甜瓜ACC氧化酶反义基因植物表达载体的构建及转化烟草的研究

Study on the Construction of a Vector Expressing Melon ACO1 Antisense Gene and Its Transference to Nicotiana tabacum

用限制性内切酶从目的基因供体质粒pBI-aACO1上切下大小约2.3kb的目的基因,将其定向连接在受体质粒pCAMBIA2301载体上,构建成含有GUS基因的甜瓜ACC氧化酶反义基因植物表达载体pCB-aACO1.采用直接转化法将pCB-aACO1导入根癌农杆菌菌株EHA105,并用新构建的工程菌对普通烟草进行了遗传转化研究.在Kanamycin选择压力下获得的烟草转化不定芽和完整植株,经过GUS基因组织化学法检测以及PCR方法鉴定,证实了该反义基因已导入烟草基因组中.此项研究为下一阶段用该反义基因转化甜瓜品种以改良甜瓜果实耐贮运性打下基础.

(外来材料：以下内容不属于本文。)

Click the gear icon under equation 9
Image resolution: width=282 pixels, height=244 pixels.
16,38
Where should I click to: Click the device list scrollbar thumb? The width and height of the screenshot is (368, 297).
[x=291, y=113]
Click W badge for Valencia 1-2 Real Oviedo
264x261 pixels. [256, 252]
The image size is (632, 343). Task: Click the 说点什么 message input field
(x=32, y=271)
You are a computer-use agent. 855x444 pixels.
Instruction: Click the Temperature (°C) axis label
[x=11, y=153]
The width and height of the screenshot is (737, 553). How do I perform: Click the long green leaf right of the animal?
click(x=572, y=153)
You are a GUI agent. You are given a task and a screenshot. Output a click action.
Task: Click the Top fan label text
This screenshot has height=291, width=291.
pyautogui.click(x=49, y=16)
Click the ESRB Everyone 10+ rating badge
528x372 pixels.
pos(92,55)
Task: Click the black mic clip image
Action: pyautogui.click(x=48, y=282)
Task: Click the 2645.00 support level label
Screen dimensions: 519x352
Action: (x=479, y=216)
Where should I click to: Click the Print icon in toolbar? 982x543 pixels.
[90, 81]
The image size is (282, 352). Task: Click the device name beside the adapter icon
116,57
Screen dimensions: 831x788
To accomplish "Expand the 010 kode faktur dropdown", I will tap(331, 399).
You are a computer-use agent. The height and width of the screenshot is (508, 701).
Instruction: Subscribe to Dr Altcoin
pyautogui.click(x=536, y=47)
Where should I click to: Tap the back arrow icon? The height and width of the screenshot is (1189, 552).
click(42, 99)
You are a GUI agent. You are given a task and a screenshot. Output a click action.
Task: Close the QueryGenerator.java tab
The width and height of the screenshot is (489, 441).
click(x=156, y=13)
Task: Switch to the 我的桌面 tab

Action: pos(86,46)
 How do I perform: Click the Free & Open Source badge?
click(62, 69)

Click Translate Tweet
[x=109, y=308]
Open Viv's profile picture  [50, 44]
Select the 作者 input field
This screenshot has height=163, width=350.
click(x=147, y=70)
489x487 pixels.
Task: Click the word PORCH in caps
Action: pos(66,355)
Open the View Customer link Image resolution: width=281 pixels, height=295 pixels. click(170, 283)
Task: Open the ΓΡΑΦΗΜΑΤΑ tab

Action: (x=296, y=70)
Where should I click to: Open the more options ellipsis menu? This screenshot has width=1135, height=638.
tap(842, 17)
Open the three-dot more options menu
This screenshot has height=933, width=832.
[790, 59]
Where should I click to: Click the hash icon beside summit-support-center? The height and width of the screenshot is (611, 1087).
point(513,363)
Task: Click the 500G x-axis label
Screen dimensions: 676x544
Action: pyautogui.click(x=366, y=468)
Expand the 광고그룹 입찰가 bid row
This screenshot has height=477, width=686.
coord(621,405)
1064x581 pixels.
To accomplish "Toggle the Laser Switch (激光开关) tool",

A donator plasmid pBI-aACO1 was digested with restriction endonucleases, then the acquired target genes was ligated to recipient plasmid pCAMBIA2301 which was digested with the same restriction endonucleases, and finally a plant expression vector named pCB-aACO1 expressing melon ACO1 antisense gene and GUS gene was constructed. Moreover, pCB-aACO1 was transferred into agrobacterium tumefacien EHA105 by direct DNA transfer. And the transference with the new engineering bacterium to Nicotiana tabacum was studied. The adventitious shoots and complete plants obtained under the selection pressure of Kanamycin were determinded by GUS gene with histochemical method and confirmed with PCR of genome of Nicotiana tabacum, which showed that the target gene was transferred into the plants.